Un indivisaire peut-il s’opposer à la vente d’un bien ?
Brouillon -Indivision : un indivisaire peut-il s’opposer à la vente d’un bien ?
Le Tribunal judiciaire de Paris rappelle qu’un bien indivis peut, sous certaines conditions, être vendu malgré l’absence d’accord de l’un des indivisaires.
Dans un jugement rendu le 2 septembre 2026, le Tribunal judiciaire de Paris a autorisé la licitation judiciaire d’un bien immobilier détenu en indivision par trois héritiers.
Cette décision illustre concrètement les conditions permettant de sortir d’une situation de blocage entre indivisaires.
Une indivision successorale source de difficultés
En l’espèce, trois héritiers détenaient chacun un tiers des droits sur un lot de copropriété situé à Paris.
Deux des indivisaires, représentant ensemble les deux tiers des droits indivis, souhaitaient vendre le bien.
Le troisième indivisaire n’avait pas donné son accord à la vente et ne s’était pas manifesté à la suite de la notification de l’intention d’aliéner le bien.
Les deux autres indivisaires ont alors saisi le Tribunal judiciaire afin d’obtenir l’autorisation de procéder à la vente du bien par licitation.
La procédure prévue par l’article 815-5-1 du Code civil
Le Tribunal rappelle les dispositions de l’article 815-5-1 du Code civil.
Lorsqu’un ou plusieurs indivisaires détiennent au moins deux tiers des droits indivis, ils peuvent manifester devant notaire leur intention de vendre le bien.
Cette intention doit ensuite être signifiée aux autres indivisaires.

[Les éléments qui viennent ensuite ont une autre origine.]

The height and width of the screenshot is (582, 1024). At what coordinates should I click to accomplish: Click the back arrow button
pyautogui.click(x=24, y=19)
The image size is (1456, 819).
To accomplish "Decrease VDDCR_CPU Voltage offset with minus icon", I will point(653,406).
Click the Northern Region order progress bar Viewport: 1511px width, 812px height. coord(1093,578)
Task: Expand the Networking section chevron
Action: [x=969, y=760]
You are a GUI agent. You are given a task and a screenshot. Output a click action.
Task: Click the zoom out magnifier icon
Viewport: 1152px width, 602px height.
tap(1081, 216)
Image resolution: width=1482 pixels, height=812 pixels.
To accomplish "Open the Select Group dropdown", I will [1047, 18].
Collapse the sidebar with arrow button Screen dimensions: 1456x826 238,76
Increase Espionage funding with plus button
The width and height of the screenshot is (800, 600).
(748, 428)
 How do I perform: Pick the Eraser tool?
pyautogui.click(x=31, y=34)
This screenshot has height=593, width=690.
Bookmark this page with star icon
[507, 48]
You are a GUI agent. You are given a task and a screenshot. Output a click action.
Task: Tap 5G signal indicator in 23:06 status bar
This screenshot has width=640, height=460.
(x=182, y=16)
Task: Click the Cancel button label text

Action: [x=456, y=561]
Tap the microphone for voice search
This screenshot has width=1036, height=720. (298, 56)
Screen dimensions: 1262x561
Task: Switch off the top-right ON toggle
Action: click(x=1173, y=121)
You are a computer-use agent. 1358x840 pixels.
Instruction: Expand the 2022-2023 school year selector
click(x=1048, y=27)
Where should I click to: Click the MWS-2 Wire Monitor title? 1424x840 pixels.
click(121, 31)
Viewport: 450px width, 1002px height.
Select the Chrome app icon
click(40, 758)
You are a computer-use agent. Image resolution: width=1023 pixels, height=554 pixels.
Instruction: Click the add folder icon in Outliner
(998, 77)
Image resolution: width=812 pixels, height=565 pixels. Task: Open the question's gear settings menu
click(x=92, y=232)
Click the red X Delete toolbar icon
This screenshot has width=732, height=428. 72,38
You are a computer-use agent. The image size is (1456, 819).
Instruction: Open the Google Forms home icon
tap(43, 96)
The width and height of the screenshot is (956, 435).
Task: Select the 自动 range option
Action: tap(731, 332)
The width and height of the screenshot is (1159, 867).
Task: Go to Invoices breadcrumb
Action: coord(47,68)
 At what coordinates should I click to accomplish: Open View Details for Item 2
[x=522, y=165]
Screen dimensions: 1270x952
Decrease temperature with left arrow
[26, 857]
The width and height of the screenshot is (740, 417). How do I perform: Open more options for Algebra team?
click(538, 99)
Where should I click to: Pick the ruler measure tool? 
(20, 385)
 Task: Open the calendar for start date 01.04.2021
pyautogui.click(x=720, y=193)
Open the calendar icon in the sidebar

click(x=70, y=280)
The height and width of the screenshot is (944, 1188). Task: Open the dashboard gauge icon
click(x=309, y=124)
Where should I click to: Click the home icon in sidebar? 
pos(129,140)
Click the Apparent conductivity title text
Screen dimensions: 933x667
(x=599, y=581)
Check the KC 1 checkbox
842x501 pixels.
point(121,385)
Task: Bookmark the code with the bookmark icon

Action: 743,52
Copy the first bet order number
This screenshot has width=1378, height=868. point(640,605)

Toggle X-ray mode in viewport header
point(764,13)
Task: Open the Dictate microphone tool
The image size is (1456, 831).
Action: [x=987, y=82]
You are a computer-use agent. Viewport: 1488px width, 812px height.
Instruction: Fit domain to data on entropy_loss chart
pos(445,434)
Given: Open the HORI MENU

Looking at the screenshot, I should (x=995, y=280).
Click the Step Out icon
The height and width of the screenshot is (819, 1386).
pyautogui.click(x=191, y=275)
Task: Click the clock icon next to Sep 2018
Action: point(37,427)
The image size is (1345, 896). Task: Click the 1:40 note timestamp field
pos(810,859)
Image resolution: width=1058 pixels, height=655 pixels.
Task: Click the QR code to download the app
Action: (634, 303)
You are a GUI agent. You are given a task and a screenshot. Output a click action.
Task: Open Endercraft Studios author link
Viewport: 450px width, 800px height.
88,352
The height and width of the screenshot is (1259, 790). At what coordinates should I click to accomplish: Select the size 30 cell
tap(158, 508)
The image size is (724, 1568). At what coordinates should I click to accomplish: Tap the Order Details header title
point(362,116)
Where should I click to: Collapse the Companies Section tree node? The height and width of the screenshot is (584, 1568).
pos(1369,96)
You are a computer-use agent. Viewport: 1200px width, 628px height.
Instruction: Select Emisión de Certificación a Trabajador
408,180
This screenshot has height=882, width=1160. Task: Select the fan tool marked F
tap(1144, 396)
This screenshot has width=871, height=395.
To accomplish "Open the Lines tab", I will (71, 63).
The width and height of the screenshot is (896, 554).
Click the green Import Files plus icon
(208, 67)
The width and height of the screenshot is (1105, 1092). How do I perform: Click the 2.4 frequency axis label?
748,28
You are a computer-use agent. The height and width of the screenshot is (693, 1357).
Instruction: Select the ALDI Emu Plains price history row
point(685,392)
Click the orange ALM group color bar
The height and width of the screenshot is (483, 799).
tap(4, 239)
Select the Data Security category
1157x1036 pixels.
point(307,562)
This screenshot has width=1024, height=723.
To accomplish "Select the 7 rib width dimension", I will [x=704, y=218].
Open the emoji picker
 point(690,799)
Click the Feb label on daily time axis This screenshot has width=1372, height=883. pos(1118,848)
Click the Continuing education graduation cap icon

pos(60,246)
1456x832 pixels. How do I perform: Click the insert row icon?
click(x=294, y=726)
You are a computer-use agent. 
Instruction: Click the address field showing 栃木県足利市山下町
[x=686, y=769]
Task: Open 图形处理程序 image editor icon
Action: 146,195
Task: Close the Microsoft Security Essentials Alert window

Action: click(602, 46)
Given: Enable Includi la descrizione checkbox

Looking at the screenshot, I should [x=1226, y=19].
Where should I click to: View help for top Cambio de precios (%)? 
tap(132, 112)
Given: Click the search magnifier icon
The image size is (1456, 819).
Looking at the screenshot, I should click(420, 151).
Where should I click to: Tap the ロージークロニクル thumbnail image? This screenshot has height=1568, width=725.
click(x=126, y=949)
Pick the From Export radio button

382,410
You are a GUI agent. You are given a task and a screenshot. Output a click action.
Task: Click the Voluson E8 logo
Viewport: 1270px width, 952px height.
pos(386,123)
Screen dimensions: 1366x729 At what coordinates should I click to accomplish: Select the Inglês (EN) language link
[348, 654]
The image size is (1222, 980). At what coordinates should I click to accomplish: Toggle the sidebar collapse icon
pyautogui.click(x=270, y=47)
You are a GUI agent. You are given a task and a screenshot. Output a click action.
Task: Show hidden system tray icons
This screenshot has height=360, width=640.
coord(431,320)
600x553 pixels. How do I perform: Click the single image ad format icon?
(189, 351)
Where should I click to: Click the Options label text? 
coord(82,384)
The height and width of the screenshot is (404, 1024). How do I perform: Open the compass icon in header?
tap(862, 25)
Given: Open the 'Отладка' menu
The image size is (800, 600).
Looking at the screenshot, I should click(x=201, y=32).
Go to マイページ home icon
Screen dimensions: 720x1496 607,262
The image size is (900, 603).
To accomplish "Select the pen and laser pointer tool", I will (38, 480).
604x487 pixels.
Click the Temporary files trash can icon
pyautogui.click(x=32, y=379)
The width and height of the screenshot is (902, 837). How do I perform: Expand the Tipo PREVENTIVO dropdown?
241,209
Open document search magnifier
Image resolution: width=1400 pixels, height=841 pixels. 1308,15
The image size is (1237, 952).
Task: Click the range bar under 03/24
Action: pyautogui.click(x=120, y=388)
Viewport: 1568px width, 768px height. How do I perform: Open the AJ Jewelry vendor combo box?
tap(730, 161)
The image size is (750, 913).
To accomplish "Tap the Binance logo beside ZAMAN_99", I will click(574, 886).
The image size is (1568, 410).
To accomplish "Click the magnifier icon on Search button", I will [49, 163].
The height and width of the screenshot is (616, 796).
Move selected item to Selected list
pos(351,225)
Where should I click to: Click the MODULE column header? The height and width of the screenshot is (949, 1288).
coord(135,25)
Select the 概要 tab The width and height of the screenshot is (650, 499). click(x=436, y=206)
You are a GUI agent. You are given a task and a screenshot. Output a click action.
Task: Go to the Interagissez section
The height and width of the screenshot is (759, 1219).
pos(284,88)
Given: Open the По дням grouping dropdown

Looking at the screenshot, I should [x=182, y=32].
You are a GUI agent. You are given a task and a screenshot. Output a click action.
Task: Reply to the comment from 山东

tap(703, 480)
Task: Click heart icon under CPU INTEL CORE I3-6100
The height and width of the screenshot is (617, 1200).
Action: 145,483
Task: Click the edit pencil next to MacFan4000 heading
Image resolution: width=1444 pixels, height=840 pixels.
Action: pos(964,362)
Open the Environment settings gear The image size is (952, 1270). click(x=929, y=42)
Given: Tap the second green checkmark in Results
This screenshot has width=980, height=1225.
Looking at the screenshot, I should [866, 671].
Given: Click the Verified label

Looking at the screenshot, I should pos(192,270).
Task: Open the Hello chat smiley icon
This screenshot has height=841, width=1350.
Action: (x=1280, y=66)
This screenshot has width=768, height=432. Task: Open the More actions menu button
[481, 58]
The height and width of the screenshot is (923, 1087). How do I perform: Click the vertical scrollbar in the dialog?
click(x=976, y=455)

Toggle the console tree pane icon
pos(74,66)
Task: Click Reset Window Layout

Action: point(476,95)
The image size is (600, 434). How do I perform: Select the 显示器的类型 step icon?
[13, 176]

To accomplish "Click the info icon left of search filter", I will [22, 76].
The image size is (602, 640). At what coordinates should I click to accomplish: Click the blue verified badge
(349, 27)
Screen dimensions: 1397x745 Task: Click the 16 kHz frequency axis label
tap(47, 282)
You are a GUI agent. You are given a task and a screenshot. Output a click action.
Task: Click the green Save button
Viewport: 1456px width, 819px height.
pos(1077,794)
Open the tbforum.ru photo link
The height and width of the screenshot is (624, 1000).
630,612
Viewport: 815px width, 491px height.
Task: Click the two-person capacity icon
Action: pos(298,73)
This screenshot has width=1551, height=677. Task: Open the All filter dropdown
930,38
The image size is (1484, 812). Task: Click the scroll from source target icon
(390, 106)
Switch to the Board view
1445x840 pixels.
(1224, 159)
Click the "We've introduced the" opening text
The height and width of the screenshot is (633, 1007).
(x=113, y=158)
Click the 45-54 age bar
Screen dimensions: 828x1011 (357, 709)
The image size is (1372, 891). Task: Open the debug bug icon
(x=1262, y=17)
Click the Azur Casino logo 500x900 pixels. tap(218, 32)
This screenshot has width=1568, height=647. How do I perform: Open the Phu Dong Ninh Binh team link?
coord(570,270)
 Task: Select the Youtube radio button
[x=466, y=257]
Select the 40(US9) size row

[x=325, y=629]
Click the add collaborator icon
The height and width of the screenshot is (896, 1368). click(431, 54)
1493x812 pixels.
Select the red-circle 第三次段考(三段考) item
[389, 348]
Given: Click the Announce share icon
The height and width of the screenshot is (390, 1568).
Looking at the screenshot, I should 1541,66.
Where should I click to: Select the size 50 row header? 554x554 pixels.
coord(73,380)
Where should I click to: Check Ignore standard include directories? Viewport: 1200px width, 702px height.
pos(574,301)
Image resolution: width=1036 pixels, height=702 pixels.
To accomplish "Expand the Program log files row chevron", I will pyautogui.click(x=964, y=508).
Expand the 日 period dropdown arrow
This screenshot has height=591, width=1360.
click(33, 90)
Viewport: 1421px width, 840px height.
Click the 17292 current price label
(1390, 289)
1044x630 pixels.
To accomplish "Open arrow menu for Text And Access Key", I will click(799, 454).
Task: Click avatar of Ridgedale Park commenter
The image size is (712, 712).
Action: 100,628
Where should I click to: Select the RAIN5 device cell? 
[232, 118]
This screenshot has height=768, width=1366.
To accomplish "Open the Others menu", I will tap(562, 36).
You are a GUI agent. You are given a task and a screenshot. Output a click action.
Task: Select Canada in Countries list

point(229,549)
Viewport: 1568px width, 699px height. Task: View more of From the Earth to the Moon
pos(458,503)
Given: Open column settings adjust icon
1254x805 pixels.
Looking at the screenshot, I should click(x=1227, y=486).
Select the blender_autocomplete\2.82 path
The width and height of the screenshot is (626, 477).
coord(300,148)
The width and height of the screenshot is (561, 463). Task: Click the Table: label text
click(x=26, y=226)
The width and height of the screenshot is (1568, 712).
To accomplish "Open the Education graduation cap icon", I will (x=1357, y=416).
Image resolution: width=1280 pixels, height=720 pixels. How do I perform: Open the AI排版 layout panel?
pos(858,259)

Si l’un d’eux s’oppose à la vente ou ne se manifeste pas dans un délai de trois mois, le notaire dresse un procès-verbal.
Le Tribunal judiciaire peut alors autoriser la vente, à condition notamment que celle-ci ne porte pas une atteinte excessive aux droits de l’indivisaire qui n’a pas consenti à l’aliénation.
La vente est alors réalisée par licitation.
Une condition essentielle : ne pas porter une atteinte excessive aux droits de l’indivisaire
Dans cette affaire, le Tribunal a constaté que les deux demandeurs détenaient les deux tiers des droits indivis.
Il a également relevé que l’intention d’aliéner avait été régulièrement manifestée devant notaire et signifiée au troisième indivisaire.
Celui-ci ne s’était pas manifesté dans le délai de trois mois.
Surtout, le Tribunal a considéré qu’aucun élément ne permettait de retenir une atteinte excessive aux droits de l’indivisaire opposant.
La présence de dettes et de charges de copropriété générées par le bien indivis a également été prise en compte.
Le Tribunal a donc autorisé la licitation du bien.
Une vente judiciaire malgré l’absence d’accord unanime
La décision est particulièrement intéressante en pratique : l’unanimité des indivisaires n’est pas toujours nécessaire pour permettre la vente d’un bien indivis.
Lorsqu’un ou plusieurs indivisaires disposent d’au moins deux tiers des droits indivis, une procédure spécifique permet de solliciter l’autorisation judiciaire de vendre le bien malgré l’absence d’accord de l’ensemble des indivisaires.
Dans cette affaire, le Tribunal a fixé une mise à prix de 100 000 euros, avec faculté de baisse du prix de 1/16e en cas d’enchères désertes.
Il a également autorisé les opérations nécessaires à la vente, notamment les visites du bien par un commissaire de justice, l’établissement du procès-verbal descriptif et la réalisation des diagnostics obligatoires.
Que deviennent les sommes issues de la vente ?
Le jugement rappelle également que les sommes provenant de la licitation peuvent être utilisées pour régler les dettes et charges de l’indivision.
En l’espèce, le Tribunal a notamment autorisé leur remploi pour le paiement des charges de copropriété, taxes et impôts afférents au bien.
Les dépens ont, quant à eux, été mis à la charge de l’indivision et devront être acquittés sur le prix de vente.
À retenir
Cette décision rappelle donc qu’un indivisaire qui refuse de vendre un bien ne dispose pas nécessairement d’un droit de blocage absolu.
Lorsqu’ils représentent au moins deux tiers des droits indivis, les autres indivisaires peuvent engager une procédure permettant, sous le contrôle du juge, de faire procéder à la vente du bien.
La procédure suppose toutefois de respecter plusieurs étapes, notamment l’intervention d’un notaire et la notification de l’intention d’aliéner aux autres indivisaires.
En cas de désaccord entre indivisaires, l’analyse de la situation concrète et le respect de la procédure prévue par le Code civil sont donc déterminants.
Décision commentée : Tribunal judiciaire de Paris, 2 septembre 2026, RG n° 25/03785.